Pilares do tratamento e medicações
De acordo com a médica, os pais se empenham muito em realizar as mudanças para cuidar da saúde dos filhos, mas nem sempre a criança compreende que precisa fazer escolhas saudáveis. “A abordagem com as crianças é mais minuciosa e delicada, não pode ser agressiva e nem opressora. É preciso orientar trocas saudáveis no cardápio da criança e, muitas vezes, é preciso suporte de outros profissionais, como psicóloga, nutricionista e educador físico porque o perfil alimentar e de atividades é o que a criança se acostumou desde os primeiros anos de vida”, explica a médica.

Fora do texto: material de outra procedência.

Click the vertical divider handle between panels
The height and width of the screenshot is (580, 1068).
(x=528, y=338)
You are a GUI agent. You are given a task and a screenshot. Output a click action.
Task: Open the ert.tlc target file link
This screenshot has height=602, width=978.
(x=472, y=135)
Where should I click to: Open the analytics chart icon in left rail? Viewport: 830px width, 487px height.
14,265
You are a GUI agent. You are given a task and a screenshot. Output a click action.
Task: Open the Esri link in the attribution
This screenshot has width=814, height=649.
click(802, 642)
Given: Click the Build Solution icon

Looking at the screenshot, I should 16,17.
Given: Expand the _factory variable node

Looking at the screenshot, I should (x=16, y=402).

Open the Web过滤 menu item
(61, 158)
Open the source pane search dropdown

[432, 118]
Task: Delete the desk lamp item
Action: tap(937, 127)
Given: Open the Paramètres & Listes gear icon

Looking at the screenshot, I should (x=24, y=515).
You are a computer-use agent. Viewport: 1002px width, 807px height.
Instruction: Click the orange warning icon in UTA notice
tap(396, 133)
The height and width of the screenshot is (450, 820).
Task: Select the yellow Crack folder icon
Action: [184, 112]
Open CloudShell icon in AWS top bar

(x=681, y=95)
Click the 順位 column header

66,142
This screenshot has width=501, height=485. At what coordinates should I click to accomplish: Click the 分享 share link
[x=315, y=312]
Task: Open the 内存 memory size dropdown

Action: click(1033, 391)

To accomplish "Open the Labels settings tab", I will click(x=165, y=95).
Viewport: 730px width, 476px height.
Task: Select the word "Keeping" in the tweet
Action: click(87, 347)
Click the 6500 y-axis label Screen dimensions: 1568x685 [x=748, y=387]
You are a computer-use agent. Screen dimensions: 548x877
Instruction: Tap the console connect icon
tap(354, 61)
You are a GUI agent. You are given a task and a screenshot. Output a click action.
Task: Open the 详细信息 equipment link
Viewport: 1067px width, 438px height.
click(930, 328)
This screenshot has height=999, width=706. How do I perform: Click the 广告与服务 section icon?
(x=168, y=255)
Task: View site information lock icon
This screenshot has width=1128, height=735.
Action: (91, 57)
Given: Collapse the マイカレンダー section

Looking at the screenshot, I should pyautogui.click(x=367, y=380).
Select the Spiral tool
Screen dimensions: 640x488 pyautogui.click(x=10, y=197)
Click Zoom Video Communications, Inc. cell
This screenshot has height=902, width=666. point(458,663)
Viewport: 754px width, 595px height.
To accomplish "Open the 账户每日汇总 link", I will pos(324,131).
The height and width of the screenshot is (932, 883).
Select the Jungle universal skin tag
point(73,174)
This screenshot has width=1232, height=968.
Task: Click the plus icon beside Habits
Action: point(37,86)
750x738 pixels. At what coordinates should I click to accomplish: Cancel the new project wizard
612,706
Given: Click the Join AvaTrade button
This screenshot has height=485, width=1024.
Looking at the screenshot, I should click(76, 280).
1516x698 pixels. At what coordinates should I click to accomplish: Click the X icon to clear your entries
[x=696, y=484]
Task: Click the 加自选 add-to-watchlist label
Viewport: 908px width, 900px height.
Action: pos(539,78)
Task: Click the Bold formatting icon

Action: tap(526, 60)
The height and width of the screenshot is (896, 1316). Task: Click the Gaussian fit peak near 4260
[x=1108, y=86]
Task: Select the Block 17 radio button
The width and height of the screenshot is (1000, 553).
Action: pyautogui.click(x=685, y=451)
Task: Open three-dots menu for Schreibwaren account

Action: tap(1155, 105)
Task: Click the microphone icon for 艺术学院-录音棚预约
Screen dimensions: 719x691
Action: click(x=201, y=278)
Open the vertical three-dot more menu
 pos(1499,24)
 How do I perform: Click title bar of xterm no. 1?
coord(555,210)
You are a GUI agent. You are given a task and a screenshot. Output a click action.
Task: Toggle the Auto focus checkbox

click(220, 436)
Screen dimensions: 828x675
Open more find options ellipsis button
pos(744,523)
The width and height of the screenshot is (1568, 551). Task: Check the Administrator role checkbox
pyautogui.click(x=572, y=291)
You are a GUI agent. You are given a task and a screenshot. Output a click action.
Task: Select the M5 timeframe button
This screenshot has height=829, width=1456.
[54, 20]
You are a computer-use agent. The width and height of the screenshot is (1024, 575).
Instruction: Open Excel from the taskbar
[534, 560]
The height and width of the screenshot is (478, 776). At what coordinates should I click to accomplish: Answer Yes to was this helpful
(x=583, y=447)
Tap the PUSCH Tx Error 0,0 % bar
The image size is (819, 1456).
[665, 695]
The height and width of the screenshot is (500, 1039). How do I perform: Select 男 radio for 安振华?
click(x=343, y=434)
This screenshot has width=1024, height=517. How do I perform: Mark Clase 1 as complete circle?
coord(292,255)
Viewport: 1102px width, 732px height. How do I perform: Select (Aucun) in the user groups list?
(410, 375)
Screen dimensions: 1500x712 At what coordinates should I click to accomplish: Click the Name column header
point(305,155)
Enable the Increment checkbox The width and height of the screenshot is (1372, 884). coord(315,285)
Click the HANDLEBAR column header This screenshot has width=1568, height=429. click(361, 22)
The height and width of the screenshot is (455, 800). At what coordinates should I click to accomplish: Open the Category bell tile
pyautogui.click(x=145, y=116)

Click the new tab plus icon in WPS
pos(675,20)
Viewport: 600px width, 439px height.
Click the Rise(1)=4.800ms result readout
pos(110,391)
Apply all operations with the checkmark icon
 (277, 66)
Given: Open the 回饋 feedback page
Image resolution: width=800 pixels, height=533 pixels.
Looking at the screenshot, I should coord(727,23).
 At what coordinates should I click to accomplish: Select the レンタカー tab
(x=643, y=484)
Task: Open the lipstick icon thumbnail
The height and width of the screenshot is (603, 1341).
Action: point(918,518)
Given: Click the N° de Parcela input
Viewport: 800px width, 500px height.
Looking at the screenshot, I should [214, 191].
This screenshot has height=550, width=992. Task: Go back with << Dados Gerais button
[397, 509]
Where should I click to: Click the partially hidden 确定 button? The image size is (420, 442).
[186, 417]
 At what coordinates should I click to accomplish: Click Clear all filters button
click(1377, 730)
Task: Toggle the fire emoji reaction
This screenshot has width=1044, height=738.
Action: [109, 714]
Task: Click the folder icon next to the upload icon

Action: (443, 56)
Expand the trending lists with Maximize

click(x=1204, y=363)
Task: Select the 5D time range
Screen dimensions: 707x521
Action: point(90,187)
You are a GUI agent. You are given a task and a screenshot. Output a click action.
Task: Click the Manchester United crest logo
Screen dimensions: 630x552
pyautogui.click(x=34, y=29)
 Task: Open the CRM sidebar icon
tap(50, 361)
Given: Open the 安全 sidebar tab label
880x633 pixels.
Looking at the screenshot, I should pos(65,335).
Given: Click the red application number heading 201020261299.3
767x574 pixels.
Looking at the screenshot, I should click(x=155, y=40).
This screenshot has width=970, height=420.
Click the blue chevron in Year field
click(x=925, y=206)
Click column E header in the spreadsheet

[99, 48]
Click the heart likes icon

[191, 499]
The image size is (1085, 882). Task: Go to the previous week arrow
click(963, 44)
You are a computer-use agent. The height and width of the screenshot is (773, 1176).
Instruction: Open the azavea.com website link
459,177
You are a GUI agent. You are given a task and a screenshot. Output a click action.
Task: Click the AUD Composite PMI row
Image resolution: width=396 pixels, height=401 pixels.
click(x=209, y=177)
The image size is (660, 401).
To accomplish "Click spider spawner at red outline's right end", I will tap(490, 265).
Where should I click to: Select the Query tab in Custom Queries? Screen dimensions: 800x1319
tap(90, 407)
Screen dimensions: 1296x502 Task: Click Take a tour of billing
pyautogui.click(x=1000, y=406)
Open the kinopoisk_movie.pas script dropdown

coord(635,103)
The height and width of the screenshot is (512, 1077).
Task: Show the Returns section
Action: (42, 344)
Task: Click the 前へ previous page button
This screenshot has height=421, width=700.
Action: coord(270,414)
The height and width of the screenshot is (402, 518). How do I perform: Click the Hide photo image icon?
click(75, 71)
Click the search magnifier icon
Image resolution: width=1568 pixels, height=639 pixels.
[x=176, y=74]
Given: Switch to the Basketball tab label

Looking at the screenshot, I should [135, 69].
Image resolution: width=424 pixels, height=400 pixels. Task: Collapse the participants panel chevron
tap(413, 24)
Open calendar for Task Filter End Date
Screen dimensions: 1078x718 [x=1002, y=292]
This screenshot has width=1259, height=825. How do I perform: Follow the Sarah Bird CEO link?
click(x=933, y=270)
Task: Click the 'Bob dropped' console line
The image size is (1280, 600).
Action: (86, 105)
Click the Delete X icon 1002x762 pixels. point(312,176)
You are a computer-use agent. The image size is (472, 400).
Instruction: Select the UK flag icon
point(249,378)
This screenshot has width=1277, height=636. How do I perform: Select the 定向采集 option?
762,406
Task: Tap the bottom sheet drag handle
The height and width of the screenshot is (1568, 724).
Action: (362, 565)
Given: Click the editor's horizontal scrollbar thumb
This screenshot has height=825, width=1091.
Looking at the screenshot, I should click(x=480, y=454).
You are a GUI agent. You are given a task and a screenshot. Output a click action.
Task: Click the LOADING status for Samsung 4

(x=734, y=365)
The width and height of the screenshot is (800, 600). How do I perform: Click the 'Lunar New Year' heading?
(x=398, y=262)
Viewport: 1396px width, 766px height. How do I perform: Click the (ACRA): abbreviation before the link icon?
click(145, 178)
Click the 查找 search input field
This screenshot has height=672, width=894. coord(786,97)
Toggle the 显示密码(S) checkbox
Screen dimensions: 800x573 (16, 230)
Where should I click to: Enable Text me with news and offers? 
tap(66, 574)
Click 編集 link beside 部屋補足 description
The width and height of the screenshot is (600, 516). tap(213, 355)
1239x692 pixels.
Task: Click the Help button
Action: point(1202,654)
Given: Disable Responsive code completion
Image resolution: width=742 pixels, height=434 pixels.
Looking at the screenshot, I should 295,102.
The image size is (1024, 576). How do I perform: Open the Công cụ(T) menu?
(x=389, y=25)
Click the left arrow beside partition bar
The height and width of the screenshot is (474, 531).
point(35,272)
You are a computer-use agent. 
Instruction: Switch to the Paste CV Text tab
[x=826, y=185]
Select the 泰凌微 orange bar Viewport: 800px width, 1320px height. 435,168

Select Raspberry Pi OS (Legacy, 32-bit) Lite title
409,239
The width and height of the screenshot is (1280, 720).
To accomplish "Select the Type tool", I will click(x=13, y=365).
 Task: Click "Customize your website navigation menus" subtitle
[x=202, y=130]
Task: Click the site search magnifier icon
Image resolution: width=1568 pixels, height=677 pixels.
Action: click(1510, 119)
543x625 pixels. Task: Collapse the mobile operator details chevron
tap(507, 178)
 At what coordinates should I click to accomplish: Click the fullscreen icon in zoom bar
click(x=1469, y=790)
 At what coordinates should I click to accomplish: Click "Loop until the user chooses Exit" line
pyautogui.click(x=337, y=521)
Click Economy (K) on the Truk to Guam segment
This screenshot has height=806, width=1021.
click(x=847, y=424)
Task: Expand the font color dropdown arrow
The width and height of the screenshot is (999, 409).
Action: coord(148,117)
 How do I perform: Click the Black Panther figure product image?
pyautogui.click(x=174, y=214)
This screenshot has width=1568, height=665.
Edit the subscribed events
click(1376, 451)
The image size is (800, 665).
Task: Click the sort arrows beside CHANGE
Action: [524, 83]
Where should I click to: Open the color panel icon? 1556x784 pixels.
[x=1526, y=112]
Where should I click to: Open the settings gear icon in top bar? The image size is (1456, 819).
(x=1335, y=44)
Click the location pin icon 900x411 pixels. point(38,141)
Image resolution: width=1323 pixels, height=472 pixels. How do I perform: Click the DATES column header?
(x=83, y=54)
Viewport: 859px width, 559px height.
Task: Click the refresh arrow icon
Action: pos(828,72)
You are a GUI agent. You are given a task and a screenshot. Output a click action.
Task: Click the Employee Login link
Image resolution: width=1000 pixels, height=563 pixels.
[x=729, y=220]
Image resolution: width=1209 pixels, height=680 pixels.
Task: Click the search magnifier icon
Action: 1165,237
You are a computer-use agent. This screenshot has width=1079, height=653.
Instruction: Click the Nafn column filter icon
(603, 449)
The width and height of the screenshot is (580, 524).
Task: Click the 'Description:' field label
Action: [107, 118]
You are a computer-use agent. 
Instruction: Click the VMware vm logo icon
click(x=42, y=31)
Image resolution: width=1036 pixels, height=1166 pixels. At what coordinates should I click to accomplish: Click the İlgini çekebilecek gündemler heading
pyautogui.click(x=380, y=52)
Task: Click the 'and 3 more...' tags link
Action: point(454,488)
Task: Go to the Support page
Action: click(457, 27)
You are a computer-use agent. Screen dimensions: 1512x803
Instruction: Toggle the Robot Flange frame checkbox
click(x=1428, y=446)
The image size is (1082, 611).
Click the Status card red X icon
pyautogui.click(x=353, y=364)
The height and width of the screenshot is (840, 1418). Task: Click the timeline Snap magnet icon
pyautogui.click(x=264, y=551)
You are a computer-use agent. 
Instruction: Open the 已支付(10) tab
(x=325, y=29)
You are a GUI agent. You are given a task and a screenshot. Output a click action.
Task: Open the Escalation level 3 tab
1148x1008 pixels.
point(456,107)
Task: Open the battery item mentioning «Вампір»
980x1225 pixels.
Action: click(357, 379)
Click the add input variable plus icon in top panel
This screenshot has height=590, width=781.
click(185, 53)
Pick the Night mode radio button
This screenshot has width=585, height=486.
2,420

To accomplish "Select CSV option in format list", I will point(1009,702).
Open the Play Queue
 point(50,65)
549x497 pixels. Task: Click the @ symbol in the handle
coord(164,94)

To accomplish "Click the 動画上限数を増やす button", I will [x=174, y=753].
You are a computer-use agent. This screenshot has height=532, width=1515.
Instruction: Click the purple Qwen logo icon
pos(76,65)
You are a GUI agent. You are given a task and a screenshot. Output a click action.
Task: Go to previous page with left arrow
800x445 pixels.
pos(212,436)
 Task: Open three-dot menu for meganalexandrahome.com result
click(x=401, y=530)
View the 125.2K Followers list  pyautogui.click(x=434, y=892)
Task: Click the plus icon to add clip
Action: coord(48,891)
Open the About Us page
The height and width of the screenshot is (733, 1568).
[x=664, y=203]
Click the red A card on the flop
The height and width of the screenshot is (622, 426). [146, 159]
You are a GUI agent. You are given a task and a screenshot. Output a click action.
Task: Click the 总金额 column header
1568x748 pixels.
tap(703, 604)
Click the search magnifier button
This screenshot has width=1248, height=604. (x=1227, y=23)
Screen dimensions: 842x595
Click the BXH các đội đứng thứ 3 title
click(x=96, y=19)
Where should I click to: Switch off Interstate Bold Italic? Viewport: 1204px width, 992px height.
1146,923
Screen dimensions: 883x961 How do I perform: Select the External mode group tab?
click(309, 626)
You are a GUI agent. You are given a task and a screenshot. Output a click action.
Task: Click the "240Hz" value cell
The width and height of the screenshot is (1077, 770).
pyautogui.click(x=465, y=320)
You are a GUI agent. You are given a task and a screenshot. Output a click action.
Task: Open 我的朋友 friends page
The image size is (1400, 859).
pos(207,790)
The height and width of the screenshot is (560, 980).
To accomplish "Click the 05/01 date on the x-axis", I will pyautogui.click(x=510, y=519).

Os três pilares do tratamento defendidos pela endocrinopediatra são:
mudança alimentar a partir da análise do cardápio e sugestão de trocas;
aumento da prática de atividade física, conforme a idade a capacidade física da criança;
redução do tempo de tela porque influencia no período que a criança fica inativa, sem se movimentar, e pode contribuir para o aumento da ansiedade.
“Esses pilares são a base do tratamento, mas podemos utilizar medicações em um segundo momento, quando já temos isso bem fundamentado nas crianças. É importante que os pais saibam que a medicação sozinha, sem mudança no estilo de vida pode se tornar ineficaz e é possível até o reganho de peso quando os hábitos não mudam. As medicações são muito restritas para crianças em relação à idade e às possíveis comorbidades que podem estar associadas ao quadro de obesidade infantil. Temos boas perspectivas para o futuro em relação a medicações já liberadas para os adultos e que são eficazes na perda de peso, e estão sendo aprovadas para adolescentes acima de 12 anos”, avalia a médica.
É muito importante que a família toda siga as mudanças propostas porque a criança aprende pelo exemplo e precisa de suporte para entender que aquilo é o melhor para toda a família e não que apenas ela está fazendo diferente. Para a médica, é preciso consciência dos pais para fazer escolhas melhores desde o momento que fazem as compras para deixar disponível para os filhos dentro de casa, porque o que tem em casa é o que a criança vai ter acesso diretamente.
Focar em prevenção e não esperar para buscar ajuda
A medição do Índice de Massa Corpórea (IMC) para identificar alterações de peso pode ser feita pelo pediatra, nas consultas de rotina, e esse profissional pode alertar os pais para buscar ajuda especializada. “É preciso saber identificar a obesidade de forma precoce e não demorar para buscar ajuda. Atendo pais que a criança está com obesidade cerca de 3 a 4 anos antes do primeiro atendimento porque muitas vezes existe preconceito de procurar ajuda na esperança de que quando a criança virar adolescente ou quando o adolescente entrar na fase adulta vão entrar no peso adequado. Sabemos que acontece exatamente o contrário: a maior parte das crianças obesas têm maior possibilidade de se tornarem adultos com obesidade”, finaliza Jéssica.